Social Justice Ireland's Review of the Government's Spring Economic Statement 2015 states that “the decision to split available resources on a 50:50 basis, between tax cuts and investment in services, is profoundly unfair. As a ratio of 2:1 was applied in imposing austerity, surely the very minimum that would be expected would be that this ratio should also be used when resources become available, i.e. to apply one-third of the additional resources to tax reduction and two-thirds to expenditure increases.”
Social Justice Ireland also states that some of the Spring Statement’s proposals “appear to be contradictory. For example: promising quality services while overall tax and expenditure are to fall to record levels suggests that Government policy is contradicting itself.”
Some of the Spring Statement’s targets for 2020 are disappointing. For example: accepting that the number of people unemployed will still be 160,000 in 2020 suggests a real lack of commitment to taking the necessary action in this area.

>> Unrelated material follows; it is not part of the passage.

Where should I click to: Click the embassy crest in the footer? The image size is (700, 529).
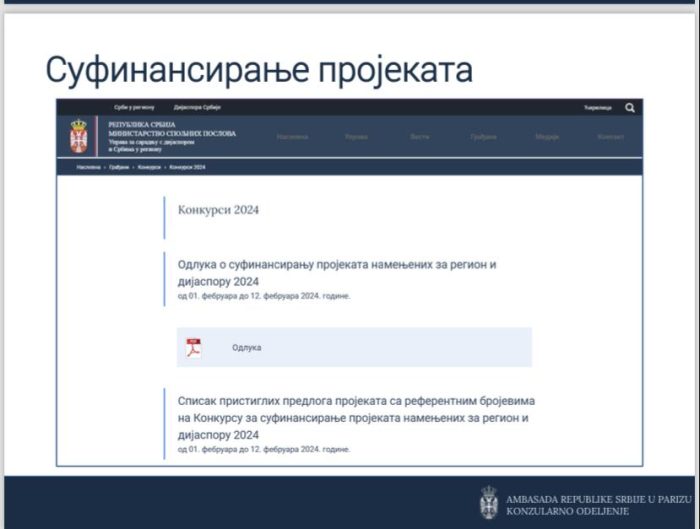(489, 501)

Social Justice Ireland welcomes some of the proposals contained in the Spring Statement for example:
- The proposal to have a National Economic Dialogue in July and it looks forward to playing a full part in that process.

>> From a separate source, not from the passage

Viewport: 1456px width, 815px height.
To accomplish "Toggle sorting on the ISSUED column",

- The proposal to establish an Independent Budget Costings Office. However, it is disappointing that Government believes that consultation will be so lengthy that the proposed Office “will only be fully in place after the next election”.
However, Social Justice Ireland notes that many major policy areas are missing from the Spring Statement including; for example, there are no proposals for increasing public investment, addressing the social housing crisis, tackling the mortgage crisis, reducing poverty, expanding primary care etc.
While some of its proposals are welcome, the basic thrust of the Government's Spring Statement leaves a great deal to be desired.